Liquid phase exfoliation (LPE) is a promising method for synthesizing two-dimensional (2D) 2H-MoS₂ due to the balance obtained in the resulting yield and quality. Improvements in the electrocatalytic activity of 2D 2H-MoS₂ are typically attributed to an increased number of active sites at the plane edges. However, the conclusion need be carefully redefined in the case of LPE, because the covalent surface modification and solvent intercalation between layers can affect the electrocatalytic activity as well. In this study, bulk 2H-MoS₂ was exfoliated in three typical solvents, including N, N-dimethyl formamide (DMF), formamide, and 1-methyl-2-pyrrolidinone (NMP), to synthesize 2H-MoS₂ nanosheets. X-ray diffraction (XRD), X-ray photoelectron spectroscopy (XPS), and Raman spectrum were used to confirm the possibility of surface and interface functionalization of the 2H-MoS₂ nanosheets.

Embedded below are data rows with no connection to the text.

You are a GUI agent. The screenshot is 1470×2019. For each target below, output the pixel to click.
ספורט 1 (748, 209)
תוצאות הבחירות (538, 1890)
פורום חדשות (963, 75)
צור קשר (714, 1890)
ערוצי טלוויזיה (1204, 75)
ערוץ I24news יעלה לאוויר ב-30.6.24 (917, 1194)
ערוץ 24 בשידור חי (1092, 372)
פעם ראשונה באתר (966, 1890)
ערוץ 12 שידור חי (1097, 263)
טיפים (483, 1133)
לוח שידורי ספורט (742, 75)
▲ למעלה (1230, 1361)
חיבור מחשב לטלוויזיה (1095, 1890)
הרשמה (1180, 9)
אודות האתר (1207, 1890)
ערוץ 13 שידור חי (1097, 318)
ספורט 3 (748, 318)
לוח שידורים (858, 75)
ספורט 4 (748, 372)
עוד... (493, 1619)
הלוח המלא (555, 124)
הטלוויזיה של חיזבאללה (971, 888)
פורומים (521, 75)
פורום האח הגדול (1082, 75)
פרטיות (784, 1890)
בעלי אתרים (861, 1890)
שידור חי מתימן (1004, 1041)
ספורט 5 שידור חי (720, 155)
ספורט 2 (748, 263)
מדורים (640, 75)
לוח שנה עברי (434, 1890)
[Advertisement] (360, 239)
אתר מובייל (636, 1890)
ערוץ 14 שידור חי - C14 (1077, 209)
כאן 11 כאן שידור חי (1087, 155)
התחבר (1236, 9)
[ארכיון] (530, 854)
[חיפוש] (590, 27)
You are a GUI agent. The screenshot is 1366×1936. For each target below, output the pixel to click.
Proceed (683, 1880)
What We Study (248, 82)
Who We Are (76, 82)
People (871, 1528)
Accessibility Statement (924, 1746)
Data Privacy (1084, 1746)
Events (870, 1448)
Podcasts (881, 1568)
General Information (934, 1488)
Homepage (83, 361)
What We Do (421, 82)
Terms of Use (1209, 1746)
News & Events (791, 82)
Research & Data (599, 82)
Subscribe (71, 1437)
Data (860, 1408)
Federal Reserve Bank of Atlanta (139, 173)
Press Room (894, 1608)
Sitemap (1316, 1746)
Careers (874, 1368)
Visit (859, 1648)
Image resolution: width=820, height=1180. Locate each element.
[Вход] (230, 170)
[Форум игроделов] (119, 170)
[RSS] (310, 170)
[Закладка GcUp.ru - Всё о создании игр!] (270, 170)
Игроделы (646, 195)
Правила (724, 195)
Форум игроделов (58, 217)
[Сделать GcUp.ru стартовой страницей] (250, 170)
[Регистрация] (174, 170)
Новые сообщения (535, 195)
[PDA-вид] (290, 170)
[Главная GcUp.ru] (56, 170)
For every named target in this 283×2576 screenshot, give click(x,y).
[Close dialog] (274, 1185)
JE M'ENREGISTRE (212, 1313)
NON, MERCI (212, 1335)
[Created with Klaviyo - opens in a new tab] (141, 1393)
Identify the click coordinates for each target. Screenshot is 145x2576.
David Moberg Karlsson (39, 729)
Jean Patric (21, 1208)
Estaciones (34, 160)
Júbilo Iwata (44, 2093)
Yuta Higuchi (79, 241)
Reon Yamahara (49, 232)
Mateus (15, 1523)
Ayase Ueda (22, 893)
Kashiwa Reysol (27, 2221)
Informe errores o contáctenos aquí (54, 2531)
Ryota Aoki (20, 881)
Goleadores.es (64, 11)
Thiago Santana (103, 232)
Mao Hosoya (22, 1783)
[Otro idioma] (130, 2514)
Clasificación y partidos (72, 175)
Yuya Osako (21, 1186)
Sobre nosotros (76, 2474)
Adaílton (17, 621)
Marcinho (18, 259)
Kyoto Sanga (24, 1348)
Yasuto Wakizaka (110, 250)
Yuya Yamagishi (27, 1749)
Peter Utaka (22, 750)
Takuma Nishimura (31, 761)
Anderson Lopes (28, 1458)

Further, the effects on the electrocatalytic activity of 2H-MoS₂ nanosheets were investigated mainly by density functional theory periodic calculations based on the analysis of electronic energy band structures. The results have demonstrated that 2H-MoS₂ nanosheets prepared in formamide exhibit smaller average size and thickness, and higher electrocatalytic activity. The surface functionalization of the 2H-MoS₂ nanosheets is indeed generated by Mo-N covalent bonds due to the presence of S vacancies. Such covalent functionalization leads to a slight decrease of energy band gap with 0.03 eV in a (3 × 3 × 1) 2H-MoS₂ supercell. In contrast, the interface functionalization formed by the intercalation of solvent molecules (e.g., formamide) between layers can cause a remarkable decrease in the band gap of (1 × 1 × 2) 2H-MoS₂, the phase transition from semiconductor to semimetal, higher carrier mobility, and smaller effective mass (m_e = 0.052 m₀).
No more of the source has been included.